The proper way is to build more affordable housing. But there's no money in that.
Maybe there is, maybe there isn't. Depends on what the rents are.

Or maybe you build new luxury housing and the old stock becomes affordable housing.
 
What should happen is developers see high rents and build new housing. What is stopping new housing from being built?


They can make better profit margins from luxury housing.

Or maybe you build new luxury housing and the old stock becomes affordable housing.


Doesn't seem to be working like that. Either the old stock gets demolished, or sits derelict.
 
That is something that rent control will make worse, not better. When you have a shortage, reducing the price is not going to increase supply. That's ECON 101.

What should happen is developers see high rents and build new housing. What is stopping new housing from being built?


There's nothing stopping development. They're building like crazy. They're even renovating old houses that have sat abandoned for years. The problem is that there is only so many carpenters, plumbers and so on. You can only build so fast. I'm not sure why the New Democrats think rent control laws will make anything better.
 
There's nothing stopping development. They're building like crazy. They're even renovating old houses that have sat abandoned for years. The problem is that there is only so many carpenters, plumbers and so on. You can only build so fast. I'm not sure why the New Democrats think rent control laws will make anything better.
Sounds like it will sort itself out soon enough if the pols don't start meddling.
 
When rent control happens, it motivates people in controlled housing to STAY there, even if their needs change (ie, their job moves, they have more or fewer people in family now, etc) because they can't get as cheap a rent elsewhere. This means that the people who get into the price-controlled housing no longer respond to market pressure.

Generally, rent control regulations do NOT cover "luxury" housing, so the effect of rent control is to drive builders to make more expensive units, rather than lower-cost units, because they can charge profitable rents--and retain control of when and how they change rents--in luxury units. Building (or buying or renovating) low-rent units when the government controls what you can charge is a recipe for going broke. New York City has had many buildings literally abandoned by their owners because the rents allowed did not cover the cost of maintenance, renovation, etc. These buildings become slums, then squatter housing, then derelicts...

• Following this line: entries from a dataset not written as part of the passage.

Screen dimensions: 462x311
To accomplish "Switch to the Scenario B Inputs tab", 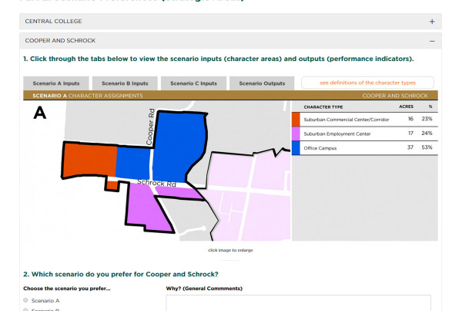I will pos(125,83).
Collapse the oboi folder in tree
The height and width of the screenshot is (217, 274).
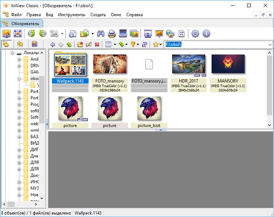click(19, 79)
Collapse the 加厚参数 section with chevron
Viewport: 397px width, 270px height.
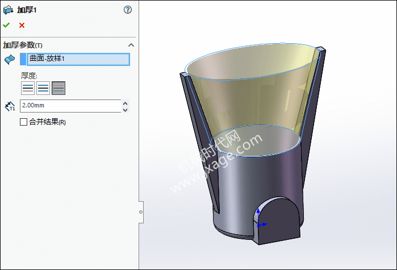click(x=131, y=45)
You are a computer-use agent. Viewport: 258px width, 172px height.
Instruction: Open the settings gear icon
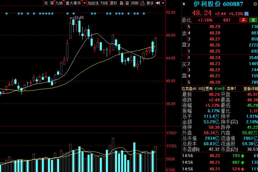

Seattle has a rental housing shortage laregly because the city forbids buying several adjacent houses and putting a small multi-unit rental complex on it. So there are miles of little old 40's and 50's houses with bad plumbing, poor insulation, large, eco-hostile yards, etc...owned by older couples who can't really maintain them. But since builders can't turn them into useable rental properties, there's not enough demand for them to make it worthwhile for the owners to sell. (And the cost of renovation is pretty large for a single family to afford.) If they permitted low-rise (3 story or less), limited-unit apartment structures, Seattle housing costs would drop dramatically within 6 years. But I'm not expecting there to be any change in my lifetime.

People think "Landlords" are these cartoon millionaires with limosines and diamonds, when most landlords are individuals that own a few buildings and are trying to fund their own retirement out of the proceeds. Villifying "the landlords" is a way to buy votes--but not to solve a housing crisis. Speeding up permitting processes, allowing limited multi-family dwellings in single-family neighborhoods, and legislating *against* rent control would help--but that's not going to happen. Logic is not the strong suit of voters, nor of politicians.

Just my thoughts, MK
 
Sounds like it will sort itself out soon enough if the pols don't start meddling.


The New Democrats don't have much chance of winning the election, and I can't see the Saskatchewan Party fooling around with rent controls. Still, the "Occupy Regina" protesters (no, really) are upset about high rent costs, and if people make enough noise about something... politicians love those easy answer solutions to problems.